Pak Din: Selesaikan di atas sajadah. Bukan di tempat makan atau di ranjang. Itulah pesan Din Syamsuddin pada suami istri yang sedang ada masalah.
PWMU.CO – Prof Din Syamsuddin datang ke kampung pinggir Surabaya Utara. Tepatnya di Platuk Donomulyo, rumah saya, Rabu (4/3/2020).
Hari itu ada acara ngunduh mantu putra keempat saya. Acaranya sangat sederhana, terbatas untuk family dekat dan tetangga kiri kanan saja.
Maka saya terkejut ketika tiba-tiba Pak Din Syamsuddin datang. Sesuatu yang tidak pernah terlintas dalam pikirannya. Mungkin dapat bocoran berita dari PWM (Pimpinan Wilayah Muhamamdiyah) Jatim.
Para undangan juga terkejut. “Kok mau ya datang ke daerah pinggiran begini,” kata seorang undangan. “Padahal acaranya sederhana,” kata yang lain.
Sampai tiga hari pun kehadiran Din masih jadi pembicaraan jamaah. Ada yang kagum karena Pak Din rendah hati mau datang ke kampung pinggiran. Ada juga yang terkesan dengan tausiahnya.
Pesan Pak Din untuk Pengantin
Dalam tausiahnya Pak Din menggunakan cara dialog interaktif dengan pengantin. Ini salah satunya:
“Jika terjadi perselisihan suami istri, bagaimana cara penyelesaiannya? Psikolog Barat memberi nasihat: selesaikan di meja makan atau selesaikan di tempat tidur. Mas Fakhri pilih yang mana?” tanya Pak Din.
Pengantin tertegun. Bingung. Padahal pertanyaan sebelumnya semua dijawab cepat. Akhirnya: “Saya tidak memilih keduanya atau memilih keduanya,” kata Moh. Fakhri yang didampingi istrinya Echa asal Banyuwangi. Pak Din pun tertawa.
“Keduanya tidak sesuai dengan Islam,” kata Ketua Umum Pimpinan Pusat Muhammadiyah tahun 2005-2015 itu.
“Perselisihan itu membuat istri tidak mau masak. Jadi tidak bisa selesai di meja makan. Dan jika tidur satu ranjang maka bukan kemesraaan tetapi saling beradu puggung,” kata dia.
Pak Din Syamsuddin melanjutkan, “Maka cara penyelesaian, dan ini yang saya praktikkan: selesaikanlah di atas sajadah. Shalatlah bersama lalu mohonlah kepada Allah agar ditunjukkan jalan keluar yang terbaik. Insyaallah kita menemukan solusinya,” pesannya.
Kejadian Unik
Ada kejadian unik. Dalam acara itu seorang tetangga, meminjamkan kursi tamu rumahnya untuk diletakkan di bagian depan. Kebetulan dia duduk di kursi itu.
Dia sangat gembira melihat kursinya diduduki Ketua Dewan Pertimbangan MUI itu. Lalu esoknya, pagi hari dia bilang: Pak Nur saya minta dikasih foto Pak Din ketika duduk di kursi saya ya!”
“Untuk apa? Jangan mengultuskan seseorang ya” kata saya.
“Tidak.
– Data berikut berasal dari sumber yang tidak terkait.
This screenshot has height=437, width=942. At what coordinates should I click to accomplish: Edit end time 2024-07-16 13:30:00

Saya ingin tunjukkan kepada anak-anak saya bahwa kursi ini dibeli dari uang halal. Karena itu barakah. Diduduki orang sangat penting di negeri ini,” jawabnya.
Dan ketika foto itu saya berikan, dia sangat gembira. Saya lirik di sudut matanya terlihat air mata. Hati saya ikut terharu. Bagi Tuhan ada seribu jalan memberi kebahagiaan kepada hambanya.
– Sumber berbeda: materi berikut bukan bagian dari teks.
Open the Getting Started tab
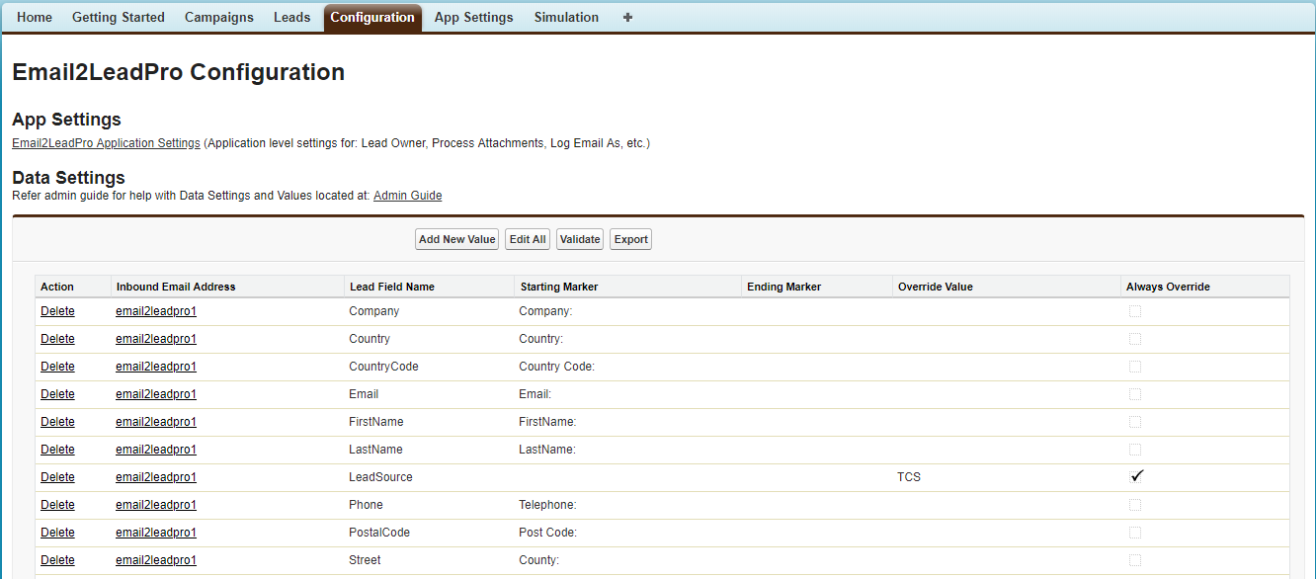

Ketika beliau hadir saya agak bingung soal komsumsi. Tidak ada prasmanan. Yang ada ialah piring berjalan. Dibagi kepada tiap orang. Satu macam menu saja. Ini cara orang desa. Rasanya kurang layak Pak Din diperlakukan begitu.
Maka saya berbisik kepada MasTamhid Masyhudi, Sekretaris PWM Jatim. “Nanti kalau acara selesai tolong Pak Din dan Bapak-bapak PWM diajak makan di luar. Di rumah makan.”
Jawaban Mas Tamhid mengejutkan: “Tidak! Kita datang justru ingin menikmati piring berjalan, bukan makanan di rumah makan.” Akhirnya saya pasrah. Biarlah semua berjalan apa adanya. (*)
Penulis Nur Cholis Huda, Wakil Ketua PWM Jatim. Editor Mohammad Nurfatoni.